• **Exercise instructions**
The entries below contain pictures, which are to be left out; write out exactly, and only, the lines from the line with "You are a GUI" up to and including the line with "Screen dimensions: 745x508".

• **Data provided**
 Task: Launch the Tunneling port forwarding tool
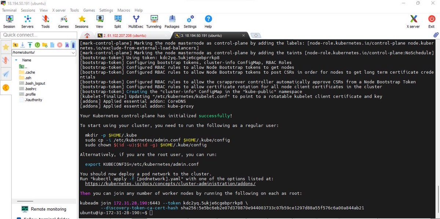point(154,21)
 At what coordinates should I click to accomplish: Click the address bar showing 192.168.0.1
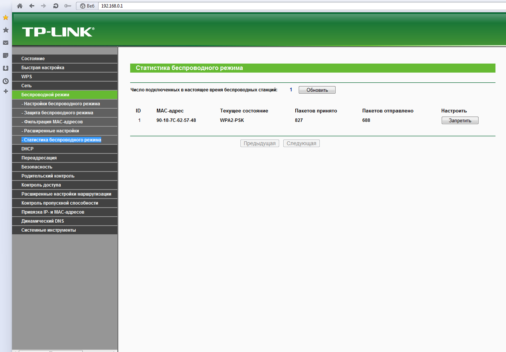point(263,6)
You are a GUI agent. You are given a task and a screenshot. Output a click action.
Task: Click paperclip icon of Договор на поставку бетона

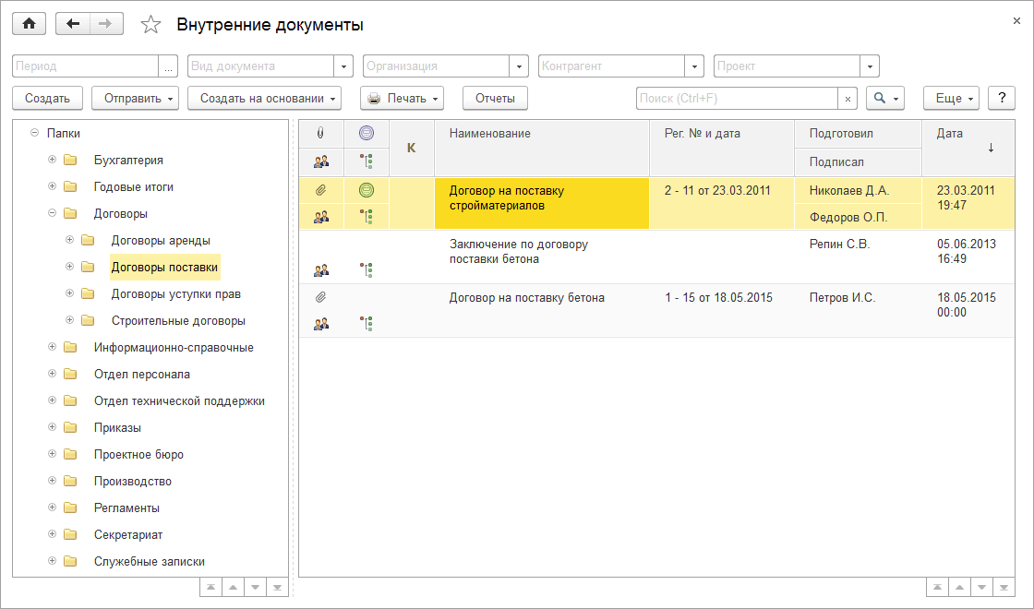click(x=320, y=298)
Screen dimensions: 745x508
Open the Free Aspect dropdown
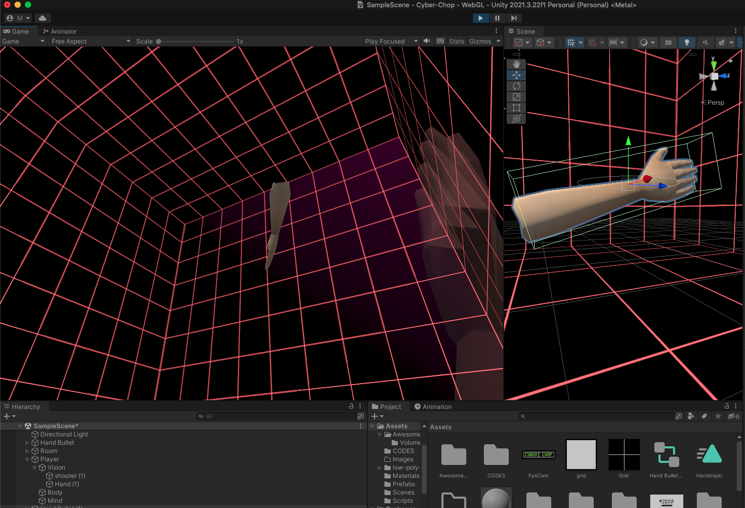pyautogui.click(x=91, y=41)
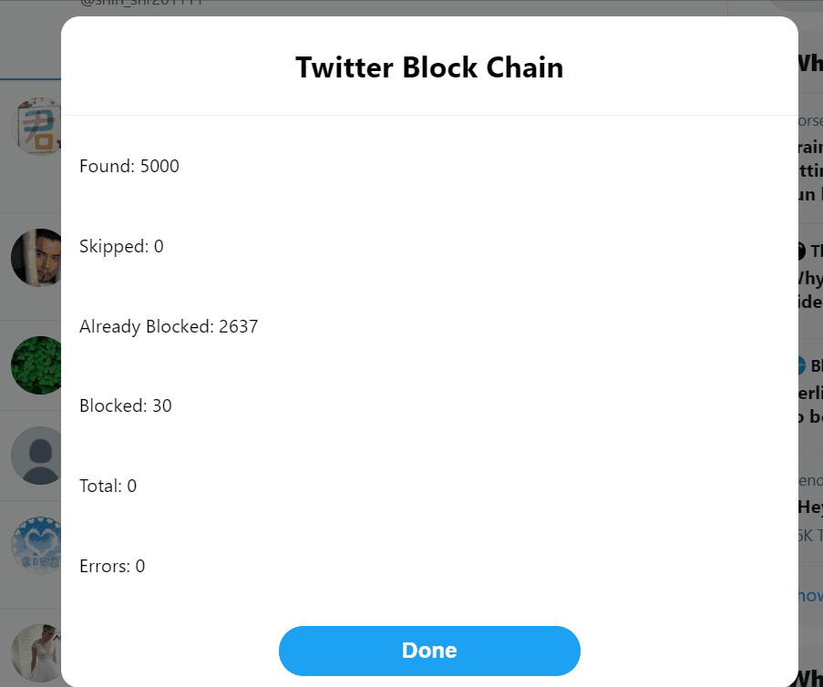Click the black circular account icon in the right sidebar
Image resolution: width=823 pixels, height=687 pixels.
click(x=801, y=251)
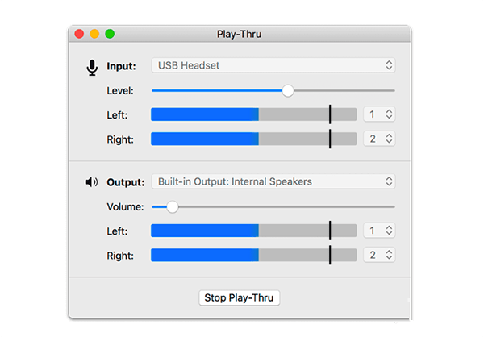Click the Play-Thru window title
Viewport: 484px width, 337px height.
[x=239, y=34]
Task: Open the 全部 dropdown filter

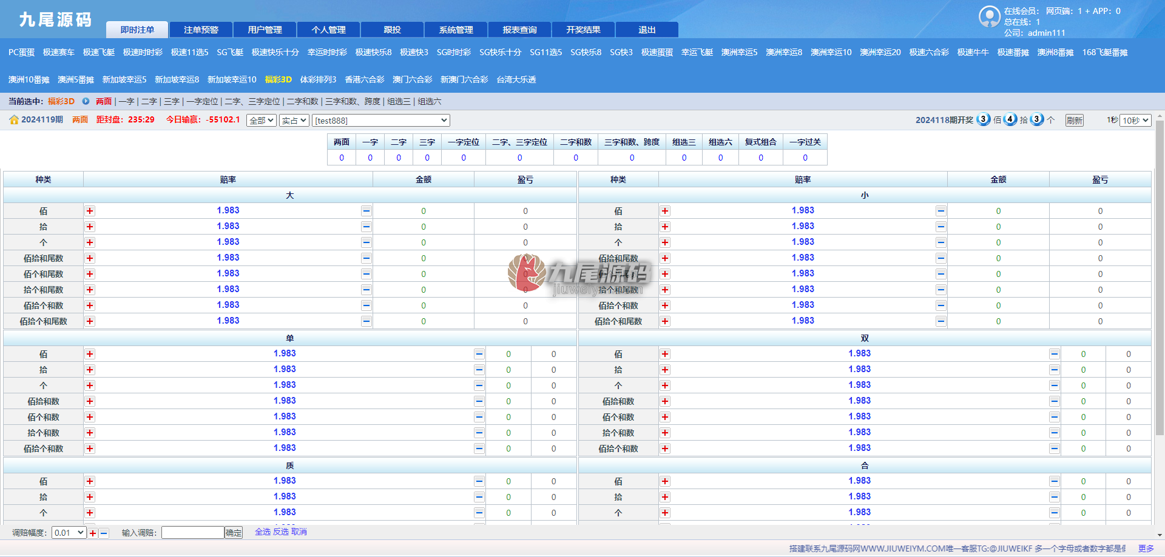Action: click(262, 121)
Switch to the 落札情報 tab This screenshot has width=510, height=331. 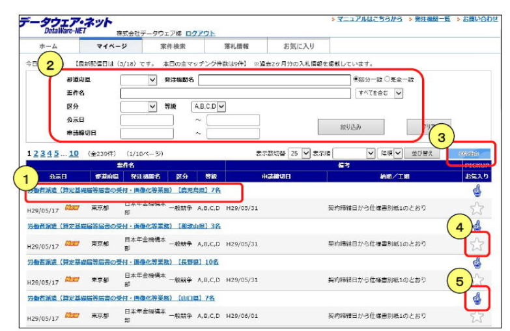pyautogui.click(x=236, y=46)
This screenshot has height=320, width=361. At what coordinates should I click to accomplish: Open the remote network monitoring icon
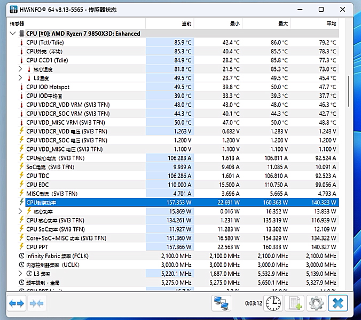pos(221,303)
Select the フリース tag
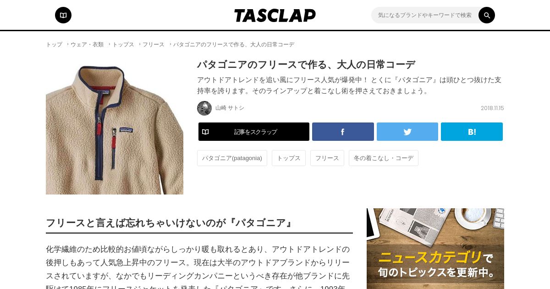Screen dimensions: 550x289 tap(327, 158)
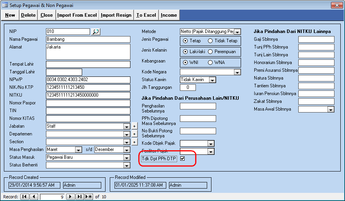Select the Tidak Tetap radio option
This screenshot has height=201, width=345.
pyautogui.click(x=211, y=41)
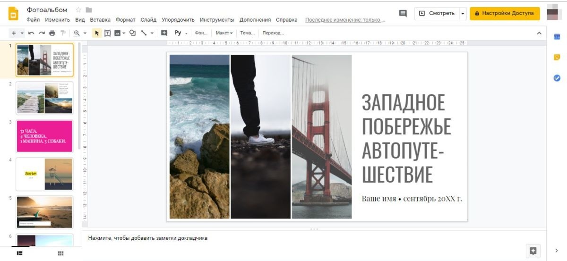Viewport: 567px width, 261px height.
Task: Open the Макет layout dropdown
Action: pos(224,33)
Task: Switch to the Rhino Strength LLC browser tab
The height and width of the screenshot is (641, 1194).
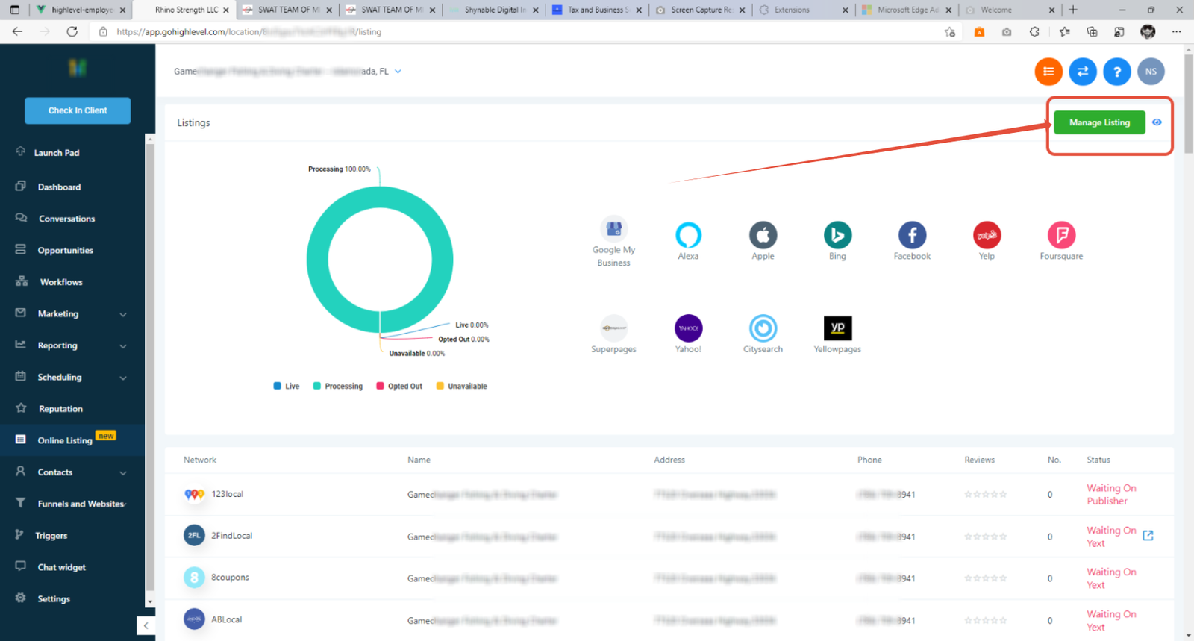Action: [x=187, y=10]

• **Finished task**
You are a GUI agent. You are given a task and a screenshot. Output a click action.
Task: Click paperclip icon of Договор на поставку бетона

click(x=320, y=298)
Screen dimensions: 745x508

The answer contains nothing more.